> Try it
Please write out each entry below exactly as given.

> Task inputs
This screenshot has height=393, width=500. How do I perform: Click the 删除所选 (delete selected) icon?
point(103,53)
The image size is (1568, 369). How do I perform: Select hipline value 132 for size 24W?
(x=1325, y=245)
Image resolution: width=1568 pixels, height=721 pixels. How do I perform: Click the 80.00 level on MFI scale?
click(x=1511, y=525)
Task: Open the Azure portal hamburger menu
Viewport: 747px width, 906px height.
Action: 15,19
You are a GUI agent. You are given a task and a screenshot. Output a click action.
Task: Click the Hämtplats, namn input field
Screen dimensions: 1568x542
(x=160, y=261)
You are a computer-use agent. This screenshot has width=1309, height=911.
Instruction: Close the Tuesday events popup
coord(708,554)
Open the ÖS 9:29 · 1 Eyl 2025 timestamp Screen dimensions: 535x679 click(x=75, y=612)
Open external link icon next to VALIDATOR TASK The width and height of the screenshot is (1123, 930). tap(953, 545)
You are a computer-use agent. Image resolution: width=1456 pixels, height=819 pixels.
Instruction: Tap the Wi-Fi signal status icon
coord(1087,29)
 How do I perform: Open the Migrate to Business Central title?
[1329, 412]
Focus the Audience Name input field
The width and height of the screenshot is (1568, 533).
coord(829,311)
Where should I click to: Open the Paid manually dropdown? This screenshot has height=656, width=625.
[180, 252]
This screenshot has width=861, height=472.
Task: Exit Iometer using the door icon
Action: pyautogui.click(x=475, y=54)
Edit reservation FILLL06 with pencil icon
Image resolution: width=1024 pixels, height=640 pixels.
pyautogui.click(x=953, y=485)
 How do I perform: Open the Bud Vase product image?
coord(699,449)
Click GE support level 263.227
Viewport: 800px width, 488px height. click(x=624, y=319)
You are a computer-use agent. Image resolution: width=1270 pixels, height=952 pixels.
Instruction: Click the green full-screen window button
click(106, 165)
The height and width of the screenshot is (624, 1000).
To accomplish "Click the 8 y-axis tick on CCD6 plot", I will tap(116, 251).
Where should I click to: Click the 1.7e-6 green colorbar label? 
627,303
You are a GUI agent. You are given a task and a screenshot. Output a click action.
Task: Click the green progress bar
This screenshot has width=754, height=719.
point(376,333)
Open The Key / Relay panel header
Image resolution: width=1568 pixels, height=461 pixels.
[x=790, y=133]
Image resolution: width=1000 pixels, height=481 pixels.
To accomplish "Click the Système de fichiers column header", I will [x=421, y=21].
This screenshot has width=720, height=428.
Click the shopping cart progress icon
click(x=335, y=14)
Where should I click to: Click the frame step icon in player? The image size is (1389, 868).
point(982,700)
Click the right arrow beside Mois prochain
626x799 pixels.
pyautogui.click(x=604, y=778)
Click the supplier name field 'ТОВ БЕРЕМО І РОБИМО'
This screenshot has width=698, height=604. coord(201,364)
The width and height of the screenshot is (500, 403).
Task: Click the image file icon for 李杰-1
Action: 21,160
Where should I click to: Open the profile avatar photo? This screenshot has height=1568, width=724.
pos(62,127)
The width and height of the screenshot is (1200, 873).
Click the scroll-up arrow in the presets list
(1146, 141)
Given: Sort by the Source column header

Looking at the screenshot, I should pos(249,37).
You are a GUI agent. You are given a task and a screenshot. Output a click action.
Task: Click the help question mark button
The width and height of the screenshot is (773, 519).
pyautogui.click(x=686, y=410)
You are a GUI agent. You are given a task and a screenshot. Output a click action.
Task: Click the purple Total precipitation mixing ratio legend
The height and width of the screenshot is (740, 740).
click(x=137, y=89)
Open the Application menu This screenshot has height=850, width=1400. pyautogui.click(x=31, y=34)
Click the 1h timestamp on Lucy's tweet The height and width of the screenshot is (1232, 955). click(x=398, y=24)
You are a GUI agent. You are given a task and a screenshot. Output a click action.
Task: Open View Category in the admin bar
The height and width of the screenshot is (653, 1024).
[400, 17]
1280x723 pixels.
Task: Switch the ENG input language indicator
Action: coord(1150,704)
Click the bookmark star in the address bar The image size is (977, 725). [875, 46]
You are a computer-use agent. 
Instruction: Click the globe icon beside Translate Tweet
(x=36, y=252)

> Solution for this task
This screenshot has height=393, width=500. How do I perform: Click the 删除所选 (delete selected) icon?
point(103,53)
The image size is (1568, 369). How do I perform: Select hipline value 132 for size 24W?
(x=1325, y=245)
Image resolution: width=1568 pixels, height=721 pixels. How do I perform: Click the 80.00 level on MFI scale?
click(x=1511, y=525)
Task: Open the Azure portal hamburger menu
Viewport: 747px width, 906px height.
Action: 15,19
You are a GUI agent. You are given a task and a screenshot. Output a click action.
Task: Click the Hämtplats, namn input field
Screen dimensions: 1568x542
(x=160, y=261)
You are a computer-use agent. This screenshot has width=1309, height=911.
Instruction: Close the Tuesday events popup
coord(708,554)
Open the ÖS 9:29 · 1 Eyl 2025 timestamp Screen dimensions: 535x679 click(x=75, y=612)
Open external link icon next to VALIDATOR TASK The width and height of the screenshot is (1123, 930). tap(953, 545)
You are a computer-use agent. Image resolution: width=1456 pixels, height=819 pixels.
Instruction: Tap the Wi-Fi signal status icon
coord(1087,29)
 How do I perform: Open the Migrate to Business Central title?
[1329, 412]
Focus the Audience Name input field
The width and height of the screenshot is (1568, 533).
coord(829,311)
Where should I click to: Open the Paid manually dropdown? This screenshot has height=656, width=625.
[180, 252]
This screenshot has width=861, height=472.
Task: Exit Iometer using the door icon
Action: pyautogui.click(x=475, y=54)
Edit reservation FILLL06 with pencil icon
Image resolution: width=1024 pixels, height=640 pixels.
pyautogui.click(x=953, y=485)
 How do I perform: Open the Bud Vase product image?
coord(699,449)
Click GE support level 263.227
Viewport: 800px width, 488px height. click(x=624, y=319)
You are a computer-use agent. Image resolution: width=1270 pixels, height=952 pixels.
Instruction: Click the green full-screen window button
click(106, 165)
The height and width of the screenshot is (624, 1000).
To accomplish "Click the 8 y-axis tick on CCD6 plot", I will tap(116, 251).
Where should I click to: Click the 1.7e-6 green colorbar label? 
627,303
You are a GUI agent. You are given a task and a screenshot. Output a click action.
Task: Click the green progress bar
This screenshot has width=754, height=719.
point(376,333)
Open The Key / Relay panel header
Image resolution: width=1568 pixels, height=461 pixels.
[x=790, y=133]
Image resolution: width=1000 pixels, height=481 pixels.
To accomplish "Click the Système de fichiers column header", I will [x=421, y=21].
This screenshot has width=720, height=428.
Click the shopping cart progress icon
click(x=335, y=14)
Where should I click to: Click the frame step icon in player? The image size is (1389, 868).
point(982,700)
Click the right arrow beside Mois prochain
626x799 pixels.
pyautogui.click(x=604, y=778)
Click the supplier name field 'ТОВ БЕРЕМО І РОБИМО'
This screenshot has width=698, height=604. coord(201,364)
The width and height of the screenshot is (500, 403).
Task: Click the image file icon for 李杰-1
Action: 21,160
Where should I click to: Open the profile avatar photo? This screenshot has height=1568, width=724.
pos(62,127)
The width and height of the screenshot is (1200, 873).
Click the scroll-up arrow in the presets list
(1146, 141)
Given: Sort by the Source column header

Looking at the screenshot, I should pos(249,37).
You are a GUI agent. You are given a task and a screenshot. Output a click action.
Task: Click the help question mark button
The width and height of the screenshot is (773, 519).
pyautogui.click(x=686, y=410)
You are a GUI agent. You are given a task and a screenshot. Output a click action.
Task: Click the purple Total precipitation mixing ratio legend
The height and width of the screenshot is (740, 740).
click(x=137, y=89)
Open the Application menu This screenshot has height=850, width=1400. pyautogui.click(x=31, y=34)
Click the 1h timestamp on Lucy's tweet The height and width of the screenshot is (1232, 955). click(x=398, y=24)
You are a GUI agent. You are given a task and a screenshot. Output a click action.
Task: Open View Category in the admin bar
The height and width of the screenshot is (653, 1024).
[400, 17]
1280x723 pixels.
Task: Switch the ENG input language indicator
Action: coord(1150,704)
Click the bookmark star in the address bar The image size is (977, 725). [875, 46]
You are a computer-use agent. 
Instruction: Click the globe icon beside Translate Tweet
(x=36, y=252)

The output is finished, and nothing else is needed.